───── Selected text ─────

Environmental Health Disparities in Children: Breaking the Cycle and Building Resilience for Better Health
2:00 pm US Eastern Time
Speaker Presentation Slides
Innovative Solutions for Disadvantage and Disability (ISDD) - Visit the website
ISDD - Break the Cycle - Visit the website
CDC: Adverse Childhood Experiences Study (ACEs) - Visit the website
A complex array of environmental factors can interact to affect children’s health and wellbeing. In addition to the impacts of single or multiple chemical exposures on a developing child’s body and brain, other environmental factors such as income inequality, traumatic experiences, the physical space in which a child lives (access to green space, healthy homes), access to healthcare, and educational opportunities all interact to influence a child’s health outcomes.
Additionally, adverse environmental factors can cause, exacerbate or complicate serious childhood health problems such as asthma, obesity, high blood pressure, diabetes, asthma and neurodevelopmental conditions, such as learning disabilities. Unfortunately, many of these environmental factors that operate through direct and indirect mechanisms are still not clearly understood or prioritized on research agendas.

───── Input data ─────

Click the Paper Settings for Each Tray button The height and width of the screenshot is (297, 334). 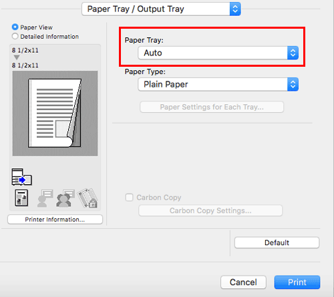coord(212,107)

─────

● Work request A: Condense the paragraph of the children's environmental health text that begins "A complex array of environmental factors" into a short bulleted list, keeping its main facts.
● Work request B: Retype everything in the children's environmental health text from "Environmental Health Disparities" down to "child’s health outcomes.".
The listing is not needed for this work.

● Worked solution A:
- Many environmental factors interact to affect children's health and wellbeing.
- Single or multiple chemical exposures affect a developing child's body and brain.
- Other factors also shape a child's health outcomes:
  - income inequality
  - traumatic experiences
  - the physical space a child lives in, such as access to green space and healthy homes
  - access to healthcare
  - educational opportunities

● Worked solution B:
Environmental Health Disparities in Children: Breaking the Cycle and Building Resilience for Better Health
2:00 pm US Eastern Time
Speaker Presentation Slides
Innovative Solutions for Disadvantage and Disability (ISDD) - Visit the website
ISDD - Break the Cycle - Visit the website
CDC: Adverse Childhood Experiences Study (ACEs) - Visit the website
A complex array of environmental factors can interact to affect children’s health and wellbeing. In addition to the impacts of single or multiple chemical exposures on a developing child’s body and brain, other environmental factors such as income inequality, traumatic experiences, the physical space in which a child lives (access to green space, healthy homes), access to healthcare, and educational opportunities all interact to influence a child’s health outcomes.